Goldman Sachs and Citi were on opposite sides of a USD/CAD trade. Who won?

Education

A look back at two trade ideas

On August 28, both Goldman Sachs and Citigroup issued trade ideas on the Canadian dollar. Let’s have a look at they did.

Goldman Sachs recommended buying USD/CAD with a target of 1.3600 and a stop at 1.3050.

“Unlike most of its G-10 peers, the BOC has not signaled a readiness to
ease policy — but we think that shift will be coming soon,” strategists Zach Pandl and Karen Fishman wrote.

The BOC hasn’t made that shift. The September statement was surprisingly neutral and the market is now pricing in just a 14% chance of a cut in October and a 26% chance of a move before year end.

The trade made a bit of headway in the first three days, rising to 1.3380 briefly on Sept 2. But that was the peak and as the trade winds shifted towards a deal, the pair fell to 1.3134 — 84 pips from the stops.

Despite the moves, no limits have been hit and the trade is still open but with a 50 pip loss.

How about Citi?

They said to sell the pair at 1.3249 with a target of 1.3015 and a stop at 1.3375. Here’s what they said:

We continue to believe that CAD will outperform the rest of the G10
commodity bloc. Strong domestic fundamentals, ties to a healthy US
consumer, and less trade exposure than its peers suggests that the
market is overestimating BoC cut risks this year.

They were generally right.
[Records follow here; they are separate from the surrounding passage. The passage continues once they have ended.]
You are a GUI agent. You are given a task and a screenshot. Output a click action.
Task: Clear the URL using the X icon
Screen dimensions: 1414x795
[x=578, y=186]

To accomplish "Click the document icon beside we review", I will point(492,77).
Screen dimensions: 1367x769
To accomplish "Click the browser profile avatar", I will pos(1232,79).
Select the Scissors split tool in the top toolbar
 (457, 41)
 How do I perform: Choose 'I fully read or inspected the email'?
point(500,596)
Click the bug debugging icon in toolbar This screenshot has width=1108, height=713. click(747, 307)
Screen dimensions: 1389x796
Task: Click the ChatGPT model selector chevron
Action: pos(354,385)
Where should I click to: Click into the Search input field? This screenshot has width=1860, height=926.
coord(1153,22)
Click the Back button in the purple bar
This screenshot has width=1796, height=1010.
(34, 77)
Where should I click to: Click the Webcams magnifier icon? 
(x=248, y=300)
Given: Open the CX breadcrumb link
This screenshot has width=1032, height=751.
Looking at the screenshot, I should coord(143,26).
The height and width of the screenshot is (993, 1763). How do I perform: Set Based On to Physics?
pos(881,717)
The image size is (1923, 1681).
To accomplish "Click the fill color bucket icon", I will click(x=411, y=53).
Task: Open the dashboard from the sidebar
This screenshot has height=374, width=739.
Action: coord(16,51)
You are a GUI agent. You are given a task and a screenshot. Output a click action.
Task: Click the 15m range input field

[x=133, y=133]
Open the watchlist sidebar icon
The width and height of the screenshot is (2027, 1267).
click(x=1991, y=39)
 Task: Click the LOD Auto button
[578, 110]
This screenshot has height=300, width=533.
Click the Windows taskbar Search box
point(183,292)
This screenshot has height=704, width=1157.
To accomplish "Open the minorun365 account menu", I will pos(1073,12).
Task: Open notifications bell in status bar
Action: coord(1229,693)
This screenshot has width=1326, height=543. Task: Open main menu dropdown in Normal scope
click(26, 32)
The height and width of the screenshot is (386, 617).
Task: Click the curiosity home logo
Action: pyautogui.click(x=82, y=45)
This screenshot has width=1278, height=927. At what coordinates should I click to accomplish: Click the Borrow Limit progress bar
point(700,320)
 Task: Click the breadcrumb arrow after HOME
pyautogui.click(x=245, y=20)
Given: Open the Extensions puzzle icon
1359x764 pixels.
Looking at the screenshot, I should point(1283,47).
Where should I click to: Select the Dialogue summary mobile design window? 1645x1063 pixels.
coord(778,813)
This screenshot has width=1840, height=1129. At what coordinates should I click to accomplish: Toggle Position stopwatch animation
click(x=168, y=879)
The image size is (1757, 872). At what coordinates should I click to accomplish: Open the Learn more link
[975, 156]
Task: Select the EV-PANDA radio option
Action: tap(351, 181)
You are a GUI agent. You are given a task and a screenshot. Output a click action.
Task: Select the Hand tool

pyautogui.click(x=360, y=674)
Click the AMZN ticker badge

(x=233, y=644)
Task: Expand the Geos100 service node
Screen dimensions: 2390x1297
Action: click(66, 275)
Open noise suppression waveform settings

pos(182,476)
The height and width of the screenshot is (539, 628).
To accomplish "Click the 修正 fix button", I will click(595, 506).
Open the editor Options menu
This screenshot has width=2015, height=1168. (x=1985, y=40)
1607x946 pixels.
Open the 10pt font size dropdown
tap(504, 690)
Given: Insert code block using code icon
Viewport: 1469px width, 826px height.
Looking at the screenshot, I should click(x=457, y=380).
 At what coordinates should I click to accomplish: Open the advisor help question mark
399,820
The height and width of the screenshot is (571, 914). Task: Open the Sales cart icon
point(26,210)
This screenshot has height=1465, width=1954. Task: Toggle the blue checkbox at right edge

Canadian data continues to outperform and the Bank of Canada wasn’t as dovish as feared.

However they were stopped out on Day 4 of the trade in a brief rally to 1.3383 — 8 pips above the stop. The pair then fell 260 pips in six days.

What’s the lesson?

You can be right and still be wrong. And you can be wrong and get away with it.

Citi had a better read on the underlying fundamentals but they stop was too tight and they got taken out. Goldman’s trade was in the money for a few days and that was an opportunity to take profits. But even when it went against them, the stop was wide enough to fight another day.